REQUEST:
Copy out, word for word, everything in the listing below, from its first line down to the line containing "will tap(141, 201).", with both of those lines included.

(begin)

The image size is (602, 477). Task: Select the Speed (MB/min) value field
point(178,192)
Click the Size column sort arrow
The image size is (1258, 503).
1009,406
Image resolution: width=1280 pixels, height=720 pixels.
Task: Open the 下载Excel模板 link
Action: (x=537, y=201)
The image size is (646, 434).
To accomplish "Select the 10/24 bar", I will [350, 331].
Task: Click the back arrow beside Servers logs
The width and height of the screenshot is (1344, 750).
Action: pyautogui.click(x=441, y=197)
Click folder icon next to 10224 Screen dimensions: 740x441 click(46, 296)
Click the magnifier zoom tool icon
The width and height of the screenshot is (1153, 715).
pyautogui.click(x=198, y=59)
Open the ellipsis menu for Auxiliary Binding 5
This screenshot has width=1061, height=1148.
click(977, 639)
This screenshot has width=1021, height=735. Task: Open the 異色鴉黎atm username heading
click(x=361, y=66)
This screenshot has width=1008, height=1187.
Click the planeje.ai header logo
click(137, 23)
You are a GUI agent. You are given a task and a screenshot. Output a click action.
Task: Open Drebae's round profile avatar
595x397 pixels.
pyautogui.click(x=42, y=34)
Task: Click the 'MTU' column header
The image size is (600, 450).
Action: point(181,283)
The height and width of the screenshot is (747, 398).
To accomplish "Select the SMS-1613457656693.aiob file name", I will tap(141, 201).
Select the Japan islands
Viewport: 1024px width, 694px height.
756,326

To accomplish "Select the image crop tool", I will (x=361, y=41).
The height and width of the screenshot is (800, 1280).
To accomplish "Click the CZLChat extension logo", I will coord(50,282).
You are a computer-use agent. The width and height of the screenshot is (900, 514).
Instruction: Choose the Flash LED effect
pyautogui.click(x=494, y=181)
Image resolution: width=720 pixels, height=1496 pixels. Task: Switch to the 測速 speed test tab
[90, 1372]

(end)

SOLUTION:
The image size is (602, 477). Task: Select the Speed (MB/min) value field
point(178,192)
Click the Size column sort arrow
The image size is (1258, 503).
1009,406
Image resolution: width=1280 pixels, height=720 pixels.
Task: Open the 下载Excel模板 link
Action: (x=537, y=201)
The image size is (646, 434).
To accomplish "Select the 10/24 bar", I will [350, 331].
Task: Click the back arrow beside Servers logs
The width and height of the screenshot is (1344, 750).
Action: pyautogui.click(x=441, y=197)
Click folder icon next to 10224 Screen dimensions: 740x441 click(46, 296)
Click the magnifier zoom tool icon
The width and height of the screenshot is (1153, 715).
pyautogui.click(x=198, y=59)
Open the ellipsis menu for Auxiliary Binding 5
This screenshot has width=1061, height=1148.
click(977, 639)
This screenshot has width=1021, height=735. Task: Open the 異色鴉黎atm username heading
click(x=361, y=66)
This screenshot has width=1008, height=1187.
Click the planeje.ai header logo
click(137, 23)
You are a GUI agent. You are given a task and a screenshot. Output a click action.
Task: Open Drebae's round profile avatar
595x397 pixels.
pyautogui.click(x=42, y=34)
Task: Click the 'MTU' column header
The image size is (600, 450).
Action: point(181,283)
The height and width of the screenshot is (747, 398).
To accomplish "Select the SMS-1613457656693.aiob file name", I will tap(141, 201).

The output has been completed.